In the summer of 2009, Charles Scott, a middle-aged corporate executive, and his 8-year old son, Sho, left their home in New York City to ride connected bicycles 2,500 miles the length of Japan. Telling skeptical friends, “A child can accomplish a whole lot more than many people think,” the two mapped out a 67-day route that stretched from the northern coast to the southern tip of the mainland, passing through many of Japan’s most famous cultural sites and nature preserves.
Hoping to encourage efforts to combat climate change, they raised money for a global tree planting campaign, received press from around the world, and were named “Climate Heroes” by the United Nations (http://www.unep.org/wed/2009/english/content/climateheroes.asp).
Scott, 42, described the estimated $10,000 adventure as “a celebration of the bond between father and son, and a challenge to contemporary society’s notions of what is reasonable for a child to attempt.” Dismissing fears shaped by “a culture that is increasingly sedentary and mistrustful of the value of discomfort,” the pair cycled through uninhabited stretches of Japan’s northern wilderness, slept in a tent wherever they found themselves, navigated heavily populated, traffic-choked urban landscapes, struggled up and down mountains populated by wild monkeys, took on sumo wrestlers, meditated in a Buddhist temple, held hands in silence at Hiroshima Peace Park, made friends throughout the country, and explored the limits of quality father-son time.
The trip was almost entirely self-funded, with support from Intel which provided a mobile Internet device using their latest Atom processor and a wireless card that allowed Scott and Sho to stay connected and post blog updates throughout the country. Details from the adventure are at www.japanbikeride.com.

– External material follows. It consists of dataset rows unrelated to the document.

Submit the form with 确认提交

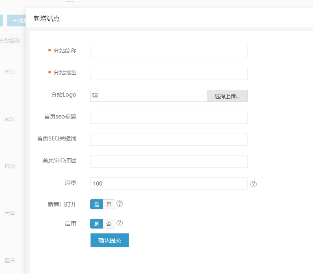pyautogui.click(x=110, y=240)
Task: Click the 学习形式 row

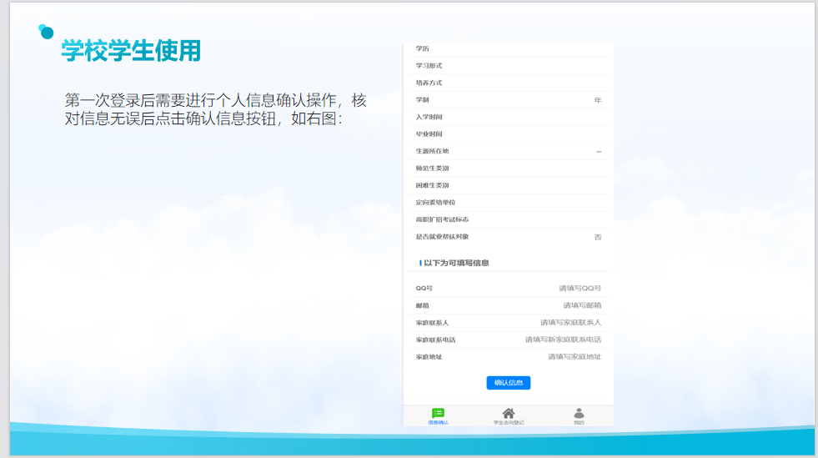Action: pos(508,66)
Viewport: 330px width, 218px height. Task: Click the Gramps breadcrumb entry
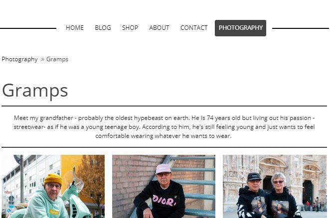[x=57, y=59]
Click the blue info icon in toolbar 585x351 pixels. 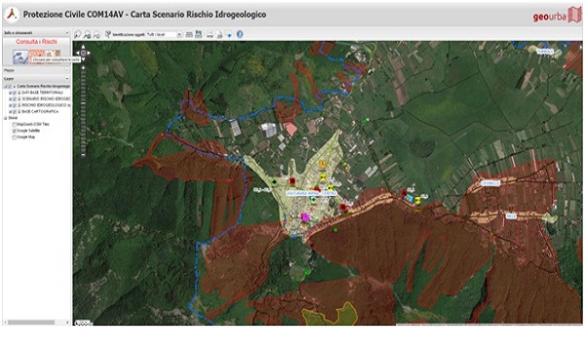pos(240,34)
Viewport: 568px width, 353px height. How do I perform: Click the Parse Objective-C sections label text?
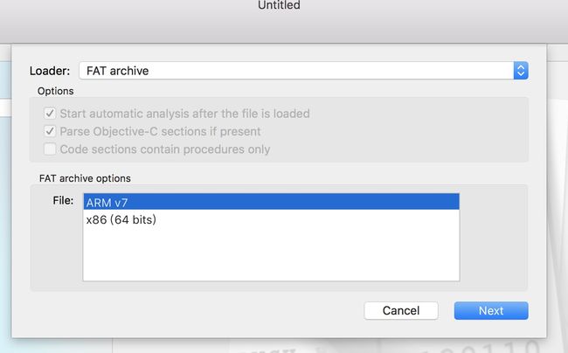[160, 131]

Scott and Sho have just announced their next bike adventure, scheduled for the summer of 2011. The pair, along with Sho’s 4-year old sister, Saya, will circumnavigate Iceland, a 1,500-mile (including side trips) fully self-supported trip on two connected bicycles and a bike trailer. They will use press coverage from the ride to encourage action to address climate change. The route and other logistical details are still being developed and they are currently seeking $10,000 in cash and in-kind support. (For more information: www.icelandbikeadventure.com).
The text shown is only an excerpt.